This generation of lawyers is hardwired for multitasking

If you asked a twenty-year-old what dial-up internet is, they’d be clueless. You’d be talking to someone who has grown up with the luxury of Wi-Fi, 5g, and online library search engines that make trawling the university library a nonsensical notion. 

The technology generation is no joke. In the past twenty years, we have witnessed an evolution in real-time, a whole generation of people who grew up in the ether. Their brains are wired a little differently. 

Research published by Western Governors University, Utah, shows that children who have grown up with technology as an extension of their hands have improved multitasking, problem-solving, and decision-making skills.

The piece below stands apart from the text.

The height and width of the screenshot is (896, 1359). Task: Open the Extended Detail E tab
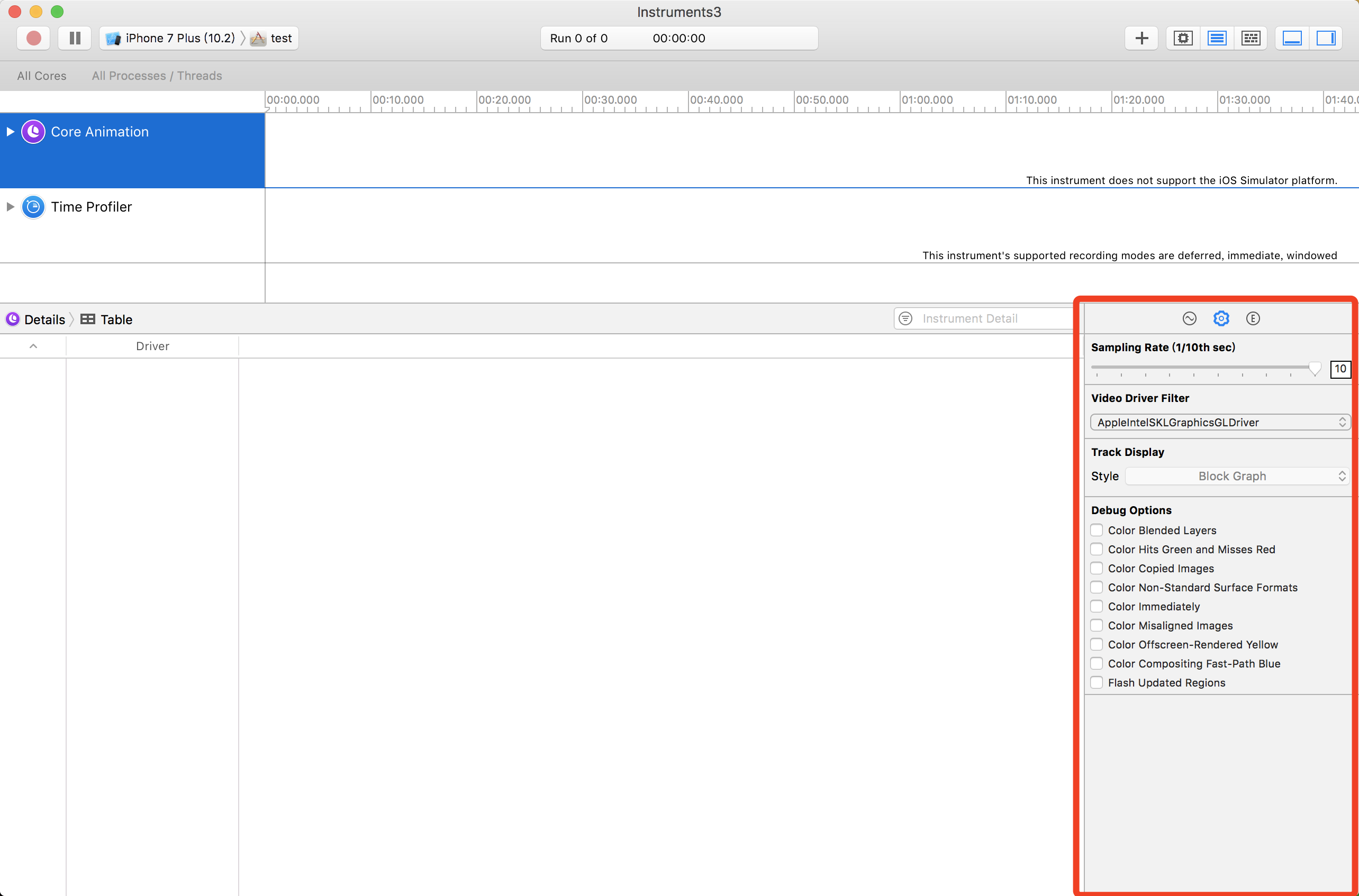pos(1253,318)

For the legal profession, this means a new generation of legal brains that can process and deal with information much more quickly than their predecessors. 

A survey by Pew Research Centre, Washington, posed this statement to the public in 2020: The brains of multitasking teens and young adults are “wired” differently from those over age thirty-five and overall this yields helpful results. 

The survey-based this statement on the ability of young adults to multitask and cycle quickly through personal and work-related tasks.  That they are learning more and are more adept at finding answers to deep questions is due to their ability to access collective intelligence and research on the internet. Fifty-five percent of respondents to the survey agreed with the statement. 

Stephen Drysdale, In-house Legal at ZURU, believes this adaptability is a generational thing and he attributes it to the sensory overload of growing up in the late 1990s and early 2000s. The sheer level of information that young people are used to processing has effectively rewired their cognitive ability. Young adults are comfortable having conversations with multiple people across different social media platforms – messaging on Instagram whilst they take a WhatsApp call, and filtering through emails. 

Drysdale says that in a work environment, “You’re getting hit with a hundred emails, a thousand messages,  but you’re not bewildered by all that information, and you handle the notifications as they come through. It’s no different from getting a WhatsApp message or a phone call and having your Facebook Messenger go off. You can handle those things all at once because you’re used to it.” 

The social aspect of technology is only half of the picture, however. Growing up with the internet has effectively provided young people with a constant database of information and a fine-tuned technological hand in sorting through the troves of data online. Gone are the days of poring through encyclopedias or agonizing over a lack of knowledge; today’s youth are comfortable knowing that the internet provides them with the ability to learn anything they desire.  

Applying this to the workplace, and specifically to junior lawyers, calls for rewiring the way in which lawyers traditionally work. The current hierarchical operating structures of private practice, and to a lesser degree, in-house teams, do a disservice to juniors. They dip their toes into the practice of law and slowly wade their way deeper until they are an associate partner and can swim on their own. Whilst this structure provides a security blanket – everything a junior does is checked by three to four other individuals which mean mistakes can be easily rectified and a junior doesn’t get in over their head – there is a downside. They are not given enough opportunity to stretch themselves and find out where their potential really lies. 

Many junior lawyers possess untapped potential despite their youth; they have the ability to take on a lot more responsibility than they’re often given. Drysdale is a good example. He says when he joined ZURU as a graduate, he was “thrown in the deep end, without supervision or limited supervision” as the fast-paced and ephemeral nature of ZURU’s business did not allow time for mollycoddling. Drysdale is now twenty-five years old and Head of Corporate, Commercial & IP for ZURU Toys, ZURU Edge, ZURU Health, and ZURU Tech, and Head of Regulatory & Compliance for ZURU Health. 

Technology has become the greatest multitasking enabler of modern times. The instantaneous access to information and forms of communication that it provides enables us to quickly switch from one task to the next. Recognizing and harnessing the way in which it has changed young minds could provide a huge win for legal teams.